------ TEXTO ------
Desde que a Internet ‘saltou’ dos computadores para os equipamentos em volta, a área das casas inteligentes não parou de evoluir. Hoje é possível, por exemplo, definir a temperatura ideal de uma divisão ou pôr a máquina do café a trabalhar antes de chegar a casa. Conheça as principais tendências que estão a mudar o ‘lar, tecnológico lar’.

 

Falamos delas há décadas, desde que os filmes de ficção científica nos moldaram o imaginário de uma casa do futuro. Pensou-se, talvez, em casas que falam connosco – qual receita ideal para os dias solitários –, que mudam o aspecto em função da vontade do seu proprietário, que antecipam todas as necessidades de quem lá mora. Pensou-se num mundo de possibilidades, mas continuamos a associar as casas inteligentes ao futuro. A verdade é que, mesmo não sendo exactamente como na ficção, estas smart homes são cada vez mais uma realidade. E trazem, sobretudo, eficiência e conforto ao nosso lar.
------
▸ O QUE FAZER:
A – Enumere as características que, segundo o texto sobre casas inteligentes, se imaginaram para as casas do futuro.
B – Escreva a continuação do texto sobre casas inteligentes a partir da última frase apresentada.
O material que se segue não tem qualquer relação com o texto.
------ EXCERTO DE DADOS ------
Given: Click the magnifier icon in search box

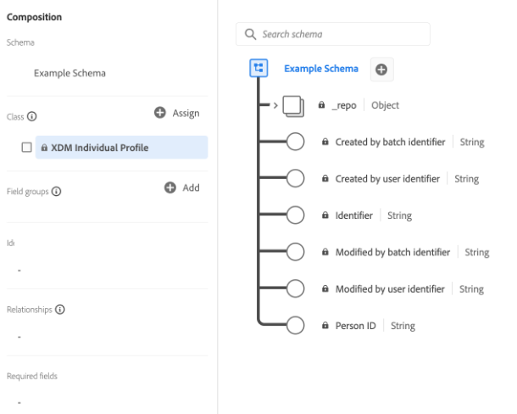Looking at the screenshot, I should pyautogui.click(x=250, y=34).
------
▸ TAREFAS RESOLVIDAS:
A –
- Falam connosco.
- Mudam o aspecto em função da vontade do seu proprietário.
- Antecipam todas as necessidades de quem lá mora.

B –
Termóstatos inteligentes, controladores centralizados e aparelhos electrónicos que ‘conversam’ entre si. A tecnologia irrompeu, de vez, pela porta das nossas casas e, aos poucos, está a transformar as tarefas mundanas. Não se trata de uma casa que se limpa sozinha – por enquanto –, mas o conceito de casa inteligente está a mudar a forma como gerimos, de forma integrada, equipamentos, electricidade, aquecimento e segurança.

Os exemplos práticos são vários: definir uma temperatura ideal para cada quarto e sala, com o nível adequado de iluminação; saber se uma janela foi deixada aberta; gerir, à distância, os diferentes equipamentos eléctricos e electrónicos da casa; ou, até, ‘dar ordens’ para que a máquina de café comece a funcionar enquanto está ainda a caminho de casa. Tudo isto já é possível, com um “foco no controlo centralizado”, através de uma plataforma de gestão dos diferentes equipamentos conectados, acessível a partir do portátil ou de um smartphone, como lembra Nathalia Pessoa, responsável de comunicação corporativa da Bosch, grupo empresarial que lançou, no início do ano, uma nova subsidiária dedicada às casas inteligentes.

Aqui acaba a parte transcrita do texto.